Home | About | Sematext search-lucene.com search-hadoop.com
 Search Hadoop and all its subprojects:

Switch to Threaded View
MapReduce, mail # user - Map output files and partitions.


Copy link to this message
-
Re: Map output files and partitions.
Harsh J 2012-12-14, 07:29
Map output files, by which you perhaps mean intermediate data files
for temporary K/V persistence, are stored in IFiles. They do not use
text nor sequence files (historically though, they did use sequence
files at some point).

You can read the IFile's sources at
http://svn.apache.org/repos/asf/hadoop/common/trunk/hadoop-mapreduce-project/hadoop-mapreduce-client/hadoop-mapreduce-client-core/src/main/java/org/apache/hadoop/mapred/IFile.java
for more technical details on it.
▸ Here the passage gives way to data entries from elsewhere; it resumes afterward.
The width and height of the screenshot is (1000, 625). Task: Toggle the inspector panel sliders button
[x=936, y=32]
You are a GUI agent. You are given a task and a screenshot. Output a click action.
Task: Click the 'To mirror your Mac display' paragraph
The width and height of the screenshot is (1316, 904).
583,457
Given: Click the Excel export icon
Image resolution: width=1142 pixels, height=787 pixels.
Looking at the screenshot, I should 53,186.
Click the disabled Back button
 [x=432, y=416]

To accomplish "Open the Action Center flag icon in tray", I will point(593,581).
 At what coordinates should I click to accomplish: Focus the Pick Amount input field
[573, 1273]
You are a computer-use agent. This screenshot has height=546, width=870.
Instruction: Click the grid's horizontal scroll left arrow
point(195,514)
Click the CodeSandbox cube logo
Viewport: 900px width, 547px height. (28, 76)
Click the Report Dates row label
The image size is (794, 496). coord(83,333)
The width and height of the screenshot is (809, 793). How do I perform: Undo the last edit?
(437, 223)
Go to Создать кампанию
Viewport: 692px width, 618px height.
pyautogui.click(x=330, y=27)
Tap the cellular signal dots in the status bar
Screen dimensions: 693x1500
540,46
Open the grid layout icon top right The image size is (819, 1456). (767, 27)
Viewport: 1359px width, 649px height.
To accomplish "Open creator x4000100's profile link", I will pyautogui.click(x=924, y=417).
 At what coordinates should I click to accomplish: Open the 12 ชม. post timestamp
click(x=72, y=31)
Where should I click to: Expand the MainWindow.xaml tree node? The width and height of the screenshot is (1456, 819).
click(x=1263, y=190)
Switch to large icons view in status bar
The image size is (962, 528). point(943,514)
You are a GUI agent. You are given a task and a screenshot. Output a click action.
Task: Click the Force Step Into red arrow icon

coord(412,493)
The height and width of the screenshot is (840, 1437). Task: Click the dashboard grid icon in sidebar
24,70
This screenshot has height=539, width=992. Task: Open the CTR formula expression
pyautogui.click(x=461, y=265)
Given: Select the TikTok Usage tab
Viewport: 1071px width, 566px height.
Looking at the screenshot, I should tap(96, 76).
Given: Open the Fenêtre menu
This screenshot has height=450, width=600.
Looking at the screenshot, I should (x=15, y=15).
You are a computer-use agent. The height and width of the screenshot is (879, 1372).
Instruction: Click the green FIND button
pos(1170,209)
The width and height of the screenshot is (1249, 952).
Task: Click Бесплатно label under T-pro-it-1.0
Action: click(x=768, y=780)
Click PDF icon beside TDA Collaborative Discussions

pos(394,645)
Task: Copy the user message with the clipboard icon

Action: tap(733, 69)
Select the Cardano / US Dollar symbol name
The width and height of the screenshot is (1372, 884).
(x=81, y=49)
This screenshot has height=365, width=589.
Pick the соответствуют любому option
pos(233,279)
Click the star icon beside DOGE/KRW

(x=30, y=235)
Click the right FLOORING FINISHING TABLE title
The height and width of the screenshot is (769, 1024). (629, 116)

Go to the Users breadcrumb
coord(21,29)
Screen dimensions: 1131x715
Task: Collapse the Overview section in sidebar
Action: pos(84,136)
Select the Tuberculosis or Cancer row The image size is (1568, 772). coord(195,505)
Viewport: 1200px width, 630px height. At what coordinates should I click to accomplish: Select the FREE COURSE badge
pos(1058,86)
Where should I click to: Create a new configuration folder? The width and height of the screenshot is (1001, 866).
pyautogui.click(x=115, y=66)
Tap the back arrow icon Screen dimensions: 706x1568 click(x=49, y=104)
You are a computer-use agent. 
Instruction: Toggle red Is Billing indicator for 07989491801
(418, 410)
It is very similar to SequenceFiles
in some ways.

On Fri, Dec 14, 2012 at 12:45 PM, Pedro Sá da Costa <[EMAIL PROTECTED]> wrote:
> Hi,
>
> There only 2 types of map output files, Sequence and Text files. If
> those files are going to be used as input to several reduce tasks,
> they need to be partitioned into blocks. Is there any SEPARATOR bits
> that limits each partition? Can I read a specific partition of a map
> output file? Is there an API for that?
>
> --
> Best regards,

--
Harsh J